Dans un communiqué, les avocats de Kylian Mbappé ont salué une décision qu’ils estiment exemplaire. « Les conseils de M. Kylian Mbappé prennent acte avec satisfaction de la décision rendue ce jour par le Conseil de prud’hommes », ont-ils déclaré. « Ce jugement confirme que les engagements pris doivent être respectés. Il rétablit une vérité simple : même dans l’industrie du football professionnel, le droit du travail s’impose à tous. »
Le Paris Saint-Germain sort, de son côté, largement débouté de cette procédure. Les juges ont intégralement rejeté les demandes du club, évaluées à 440 millions d’euros, qui invoquaient notamment un préjudice à l’image, une perte de chance de transfert, ainsi qu’une mauvaise foi supposée du joueur dans l’exécution d’un accord signé en août 2023 en vue d’une prolongation de contrat.
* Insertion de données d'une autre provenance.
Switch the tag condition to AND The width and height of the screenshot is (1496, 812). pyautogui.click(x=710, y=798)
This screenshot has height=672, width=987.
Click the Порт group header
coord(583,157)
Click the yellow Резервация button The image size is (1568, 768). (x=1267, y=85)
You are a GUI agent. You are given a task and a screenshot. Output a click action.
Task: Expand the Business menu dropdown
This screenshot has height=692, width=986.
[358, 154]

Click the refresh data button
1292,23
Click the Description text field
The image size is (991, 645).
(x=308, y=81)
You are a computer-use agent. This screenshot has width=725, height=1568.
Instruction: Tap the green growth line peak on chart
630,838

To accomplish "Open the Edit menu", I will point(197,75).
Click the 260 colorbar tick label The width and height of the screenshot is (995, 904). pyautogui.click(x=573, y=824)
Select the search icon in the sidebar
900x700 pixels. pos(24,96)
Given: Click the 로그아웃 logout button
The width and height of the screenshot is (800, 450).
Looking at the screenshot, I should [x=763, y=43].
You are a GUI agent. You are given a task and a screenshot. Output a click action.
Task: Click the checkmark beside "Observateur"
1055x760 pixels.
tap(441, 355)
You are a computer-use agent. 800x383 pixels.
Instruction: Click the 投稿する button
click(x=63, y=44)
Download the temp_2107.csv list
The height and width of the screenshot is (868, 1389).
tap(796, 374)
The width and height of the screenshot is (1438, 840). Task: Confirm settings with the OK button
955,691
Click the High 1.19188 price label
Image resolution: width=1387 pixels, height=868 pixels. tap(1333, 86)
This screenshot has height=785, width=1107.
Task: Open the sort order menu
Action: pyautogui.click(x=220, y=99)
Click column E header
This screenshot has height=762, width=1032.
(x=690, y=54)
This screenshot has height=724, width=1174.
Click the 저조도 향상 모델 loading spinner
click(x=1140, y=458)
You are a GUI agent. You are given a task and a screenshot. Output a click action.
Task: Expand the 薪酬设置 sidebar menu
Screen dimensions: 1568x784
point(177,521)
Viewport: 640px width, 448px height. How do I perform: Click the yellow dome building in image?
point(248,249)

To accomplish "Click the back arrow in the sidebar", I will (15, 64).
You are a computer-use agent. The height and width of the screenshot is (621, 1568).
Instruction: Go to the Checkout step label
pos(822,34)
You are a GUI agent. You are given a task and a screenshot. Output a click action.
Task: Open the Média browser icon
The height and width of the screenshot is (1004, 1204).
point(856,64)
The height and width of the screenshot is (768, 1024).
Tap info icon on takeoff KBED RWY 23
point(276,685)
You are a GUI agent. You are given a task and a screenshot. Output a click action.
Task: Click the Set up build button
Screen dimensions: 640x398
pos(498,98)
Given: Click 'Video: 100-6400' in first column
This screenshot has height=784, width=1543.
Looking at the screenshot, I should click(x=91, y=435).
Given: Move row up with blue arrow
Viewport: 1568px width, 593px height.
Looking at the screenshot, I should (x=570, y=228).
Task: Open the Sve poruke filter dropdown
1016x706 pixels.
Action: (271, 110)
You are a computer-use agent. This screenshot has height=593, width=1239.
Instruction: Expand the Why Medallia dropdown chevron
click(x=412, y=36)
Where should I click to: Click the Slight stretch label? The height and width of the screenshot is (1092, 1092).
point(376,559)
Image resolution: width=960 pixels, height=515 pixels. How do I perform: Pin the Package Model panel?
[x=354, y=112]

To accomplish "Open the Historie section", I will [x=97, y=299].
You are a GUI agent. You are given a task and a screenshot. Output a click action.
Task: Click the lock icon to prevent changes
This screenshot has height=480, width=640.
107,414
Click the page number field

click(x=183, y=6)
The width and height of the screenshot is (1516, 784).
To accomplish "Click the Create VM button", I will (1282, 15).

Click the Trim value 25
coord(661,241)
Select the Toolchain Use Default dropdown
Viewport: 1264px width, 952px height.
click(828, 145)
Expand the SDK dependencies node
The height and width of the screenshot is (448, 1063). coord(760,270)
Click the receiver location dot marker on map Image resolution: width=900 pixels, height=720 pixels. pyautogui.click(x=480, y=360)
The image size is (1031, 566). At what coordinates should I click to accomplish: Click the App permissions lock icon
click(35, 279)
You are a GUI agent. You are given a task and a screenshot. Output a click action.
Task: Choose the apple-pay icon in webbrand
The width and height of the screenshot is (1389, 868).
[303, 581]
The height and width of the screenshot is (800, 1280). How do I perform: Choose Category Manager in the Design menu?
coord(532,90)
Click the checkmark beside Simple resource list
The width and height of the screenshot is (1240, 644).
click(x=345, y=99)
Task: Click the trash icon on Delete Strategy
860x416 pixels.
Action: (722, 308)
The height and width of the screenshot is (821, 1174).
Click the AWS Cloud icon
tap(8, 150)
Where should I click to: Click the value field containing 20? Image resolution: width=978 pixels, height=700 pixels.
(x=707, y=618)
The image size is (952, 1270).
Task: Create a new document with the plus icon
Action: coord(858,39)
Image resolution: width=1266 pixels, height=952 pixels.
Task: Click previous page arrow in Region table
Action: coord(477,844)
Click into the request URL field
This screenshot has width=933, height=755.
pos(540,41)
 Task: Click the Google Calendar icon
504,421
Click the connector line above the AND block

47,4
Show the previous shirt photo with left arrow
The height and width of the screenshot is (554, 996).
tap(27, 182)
Autre décision symbolique : le PSG est contraint de publier le jugement sur la page d’accueil de son site internet pendant au moins un mois, une mesure rare qui souligne la portée de la condamnation.
Interrogés sur un éventuel appel, les avocats du Paris Saint-Germain n’ont pas souhaité faire de commentaire à ce stade.
Cette décision marque un tournant juridique majeur dans le football professionnel français, rappelant que, malgré les enjeux financiers colossaux du sport de haut niveau, les clubs restent soumis aux règles fondamentales du droit du travail.